Input material
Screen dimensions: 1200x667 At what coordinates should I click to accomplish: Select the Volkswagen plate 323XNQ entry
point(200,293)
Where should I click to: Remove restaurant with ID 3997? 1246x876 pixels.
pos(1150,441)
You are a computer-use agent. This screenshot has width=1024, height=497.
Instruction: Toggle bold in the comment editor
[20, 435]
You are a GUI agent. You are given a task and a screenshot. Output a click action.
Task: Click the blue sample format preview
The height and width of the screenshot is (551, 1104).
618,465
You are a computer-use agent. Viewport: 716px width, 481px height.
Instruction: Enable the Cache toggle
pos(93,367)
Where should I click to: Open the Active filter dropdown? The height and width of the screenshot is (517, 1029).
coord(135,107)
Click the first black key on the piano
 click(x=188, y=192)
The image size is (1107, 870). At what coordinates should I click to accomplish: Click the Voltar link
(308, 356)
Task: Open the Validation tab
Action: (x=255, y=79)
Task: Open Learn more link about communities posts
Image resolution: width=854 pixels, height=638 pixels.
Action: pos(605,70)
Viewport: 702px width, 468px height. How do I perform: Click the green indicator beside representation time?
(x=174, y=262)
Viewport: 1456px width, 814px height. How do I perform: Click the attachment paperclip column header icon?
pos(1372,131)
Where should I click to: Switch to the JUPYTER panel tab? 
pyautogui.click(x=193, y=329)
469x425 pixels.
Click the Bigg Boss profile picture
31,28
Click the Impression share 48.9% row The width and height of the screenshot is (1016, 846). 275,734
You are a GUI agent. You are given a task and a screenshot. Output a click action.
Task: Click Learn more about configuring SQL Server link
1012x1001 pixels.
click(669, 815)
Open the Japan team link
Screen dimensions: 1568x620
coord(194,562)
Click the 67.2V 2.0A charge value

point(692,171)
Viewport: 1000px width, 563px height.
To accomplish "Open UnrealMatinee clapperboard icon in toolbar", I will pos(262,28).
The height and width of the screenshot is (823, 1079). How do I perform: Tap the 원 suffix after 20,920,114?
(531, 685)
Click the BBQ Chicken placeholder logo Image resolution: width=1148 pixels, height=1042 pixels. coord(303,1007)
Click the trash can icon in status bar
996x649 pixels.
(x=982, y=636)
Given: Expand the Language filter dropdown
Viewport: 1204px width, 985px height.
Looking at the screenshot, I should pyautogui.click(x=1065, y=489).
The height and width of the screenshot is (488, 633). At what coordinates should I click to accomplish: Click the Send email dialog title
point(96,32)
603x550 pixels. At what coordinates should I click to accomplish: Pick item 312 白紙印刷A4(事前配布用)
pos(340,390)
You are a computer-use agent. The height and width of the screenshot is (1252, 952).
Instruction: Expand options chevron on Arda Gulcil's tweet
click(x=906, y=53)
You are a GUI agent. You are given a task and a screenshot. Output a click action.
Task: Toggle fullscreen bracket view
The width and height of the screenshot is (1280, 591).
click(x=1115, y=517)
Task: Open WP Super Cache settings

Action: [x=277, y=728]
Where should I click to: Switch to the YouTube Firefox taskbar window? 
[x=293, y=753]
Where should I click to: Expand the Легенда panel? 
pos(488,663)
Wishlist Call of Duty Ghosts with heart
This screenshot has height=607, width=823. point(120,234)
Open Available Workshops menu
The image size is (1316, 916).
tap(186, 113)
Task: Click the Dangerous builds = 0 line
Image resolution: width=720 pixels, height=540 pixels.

Exercise prompt
The response should consist of every record, written out exactly as given.

Final answer
Screen dimensions: 1200x667 At what coordinates should I click to accomplish: Select the Volkswagen plate 323XNQ entry
point(200,293)
Where should I click to: Remove restaurant with ID 3997? 1246x876 pixels.
pos(1150,441)
You are a computer-use agent. This screenshot has width=1024, height=497.
Instruction: Toggle bold in the comment editor
[20, 435]
You are a GUI agent. You are given a task and a screenshot. Output a click action.
Task: Click the blue sample format preview
The height and width of the screenshot is (551, 1104).
618,465
You are a computer-use agent. Viewport: 716px width, 481px height.
Instruction: Enable the Cache toggle
pos(93,367)
Where should I click to: Open the Active filter dropdown? The height and width of the screenshot is (517, 1029).
coord(135,107)
Click the first black key on the piano
 click(x=188, y=192)
The image size is (1107, 870). At what coordinates should I click to accomplish: Click the Voltar link
(308, 356)
Task: Open the Validation tab
Action: (x=255, y=79)
Task: Open Learn more link about communities posts
Image resolution: width=854 pixels, height=638 pixels.
Action: pos(605,70)
Viewport: 702px width, 468px height. How do I perform: Click the green indicator beside representation time?
(x=174, y=262)
Viewport: 1456px width, 814px height. How do I perform: Click the attachment paperclip column header icon?
pos(1372,131)
Where should I click to: Switch to the JUPYTER panel tab? 
pyautogui.click(x=193, y=329)
469x425 pixels.
Click the Bigg Boss profile picture
31,28
Click the Impression share 48.9% row The width and height of the screenshot is (1016, 846). 275,734
You are a GUI agent. You are given a task and a screenshot. Output a click action.
Task: Click Learn more about configuring SQL Server link
1012x1001 pixels.
click(669, 815)
Open the Japan team link
Screen dimensions: 1568x620
coord(194,562)
Click the 67.2V 2.0A charge value

point(692,171)
Viewport: 1000px width, 563px height.
To accomplish "Open UnrealMatinee clapperboard icon in toolbar", I will pos(262,28).
The height and width of the screenshot is (823, 1079). How do I perform: Tap the 원 suffix after 20,920,114?
(531, 685)
Click the BBQ Chicken placeholder logo Image resolution: width=1148 pixels, height=1042 pixels. coord(303,1007)
Click the trash can icon in status bar
996x649 pixels.
(x=982, y=636)
Given: Expand the Language filter dropdown
Viewport: 1204px width, 985px height.
Looking at the screenshot, I should pyautogui.click(x=1065, y=489).
The height and width of the screenshot is (488, 633). At what coordinates should I click to accomplish: Click the Send email dialog title
point(96,32)
603x550 pixels. At what coordinates should I click to accomplish: Pick item 312 白紙印刷A4(事前配布用)
pos(340,390)
You are a computer-use agent. The height and width of the screenshot is (1252, 952).
Instruction: Expand options chevron on Arda Gulcil's tweet
click(x=906, y=53)
You are a GUI agent. You are given a task and a screenshot. Output a click action.
Task: Toggle fullscreen bracket view
The width and height of the screenshot is (1280, 591).
click(x=1115, y=517)
Task: Open WP Super Cache settings

Action: [x=277, y=728]
Where should I click to: Switch to the YouTube Firefox taskbar window? 
[x=293, y=753]
Where should I click to: Expand the Легенда panel? 
pos(488,663)
Wishlist Call of Duty Ghosts with heart
This screenshot has height=607, width=823. point(120,234)
Open Available Workshops menu
The image size is (1316, 916).
tap(186, 113)
Task: Click the Dangerous builds = 0 line
Image resolution: width=720 pixels, height=540 pixels.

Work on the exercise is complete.